After the cleaning operation, a series of anchoring holes 16 are drilled on each side of concrete slabs 11 and 12. For convenience, a fiberglass template (item 26 on FIG. 2) may be used to position and drill the anchor holes. For most applications, it has been found that one-fourth inch diameter holes 16 are sufficient for the stainless steel expansion anchors, although the size will vary depending on the particular application. The anchors themselves (shown as 29 on FIG. 5) secure the entire waterstop repair structure to the concrete surfaces on each side of the adjacent concrete slabs. After the anchor holes are drilled, three-eighth inch diameter "grout holes" 20 are drilled along both sides of concrete slabs 11 and 12 at a distance of approximately every 10 feet, depending on field conditions. Ultimately, the grout holes will provide a means for injecting the hydrophilic urethane foam composition into the void areas of the adjacent concrete panels 11 and 12. Typically, the grout holes are drilled along a diagonal line relative to the planar surface of the concrete to thereby intercept the joint opening between the slabs at a desired depth below the concrete surface. For most applications, the point of intersection with the joint will be slightly above the position of the existing waterstop "bulb". However, under certain conditions and for certain types of repair operations, the grout holes may intersect the joint above, below or on both sides of the waterstop and may originate from one or both sides of the adjacent concrete panels.
The grout holes and diagonal shaft portions of the holes are depicted on FIG. 1 by way of example as items 20, and 25, respectively. After the diagonal holes 20 have been drilled, they must be carefully examined to ensure that the connection with the concrete joint is made at each desired location.

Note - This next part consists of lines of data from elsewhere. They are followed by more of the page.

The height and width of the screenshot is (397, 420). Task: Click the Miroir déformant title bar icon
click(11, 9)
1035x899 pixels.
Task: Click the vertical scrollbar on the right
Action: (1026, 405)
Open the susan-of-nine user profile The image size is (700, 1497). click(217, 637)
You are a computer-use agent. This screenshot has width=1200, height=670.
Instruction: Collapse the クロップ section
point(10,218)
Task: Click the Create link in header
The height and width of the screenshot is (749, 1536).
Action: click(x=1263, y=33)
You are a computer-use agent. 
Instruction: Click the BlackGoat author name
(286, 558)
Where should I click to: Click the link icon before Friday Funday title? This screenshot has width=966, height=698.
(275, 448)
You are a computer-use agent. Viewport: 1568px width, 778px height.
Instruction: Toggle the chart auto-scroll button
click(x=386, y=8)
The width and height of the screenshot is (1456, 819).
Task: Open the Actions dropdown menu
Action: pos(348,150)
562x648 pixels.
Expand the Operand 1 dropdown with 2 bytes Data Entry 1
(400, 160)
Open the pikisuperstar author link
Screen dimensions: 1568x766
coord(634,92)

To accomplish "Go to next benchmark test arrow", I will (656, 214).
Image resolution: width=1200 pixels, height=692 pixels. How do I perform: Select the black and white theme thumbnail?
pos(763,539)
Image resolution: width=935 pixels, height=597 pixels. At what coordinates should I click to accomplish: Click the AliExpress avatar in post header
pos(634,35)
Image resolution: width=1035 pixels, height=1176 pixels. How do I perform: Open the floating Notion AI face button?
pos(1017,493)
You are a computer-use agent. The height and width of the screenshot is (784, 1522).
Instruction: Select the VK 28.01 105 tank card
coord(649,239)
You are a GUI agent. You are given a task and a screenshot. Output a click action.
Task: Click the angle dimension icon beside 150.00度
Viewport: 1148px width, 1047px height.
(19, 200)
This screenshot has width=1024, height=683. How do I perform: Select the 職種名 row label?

Thereafter, the grout holes are temporarily plugged in order to prevent debris from entering the holes until the point when the urethane foam is injected.
After the diagonal grout holes 20 (foam access holes) are drilled and checked, all of the dust generated by the drilling operation is carefully removed and polyester felt adhesive strips (items 17 and 18 on FIG. 1) are placed into position on opposite sides of the concrete slabs. A conventional two-component "self leveling" epoxy adhesive is then poured onto the polyester felt until the felt becomes saturated. As indicated above, the polyester felt acts as a sponge for the adhesive and creates a uniformly-soaked membrane upon which the neoprene-nylon member may be fastened. After the resin adhesive strips have been soaked, reinforced neoprene membrane 22 is placed over the top of polyester felt resin adhesive strips 17 and 18. Structurally, the neoprene diaphragm consists of a single piece, nonwoven neoprene-nylon material having a protruding flexible center membrane portion 22A and flat side members 19A and 19B. Initially, neoprene diaphragm 22 is prepared for installation by wiping its lower surface with a suitable cleaning solvent to ensure a clean, dry contact surface. Once in position over the top of the polyester felt strips, fiberglass hold-down bars 21A and 21B are placed over the diaphragm. Stainless steel expansion anchors (shown by way of example on FIG. 1 as item 23) are placed into the pre-drilled one-fourth inch diameter holes and the entire structure is tightened until excess resin from the soaked polyester felt oozes from the diaphragm/concrete interface. During the anchoring step, all intersecting joints will thereby be protected by a fully bonded diaphragm utilizing the two-component epoxy adhesive.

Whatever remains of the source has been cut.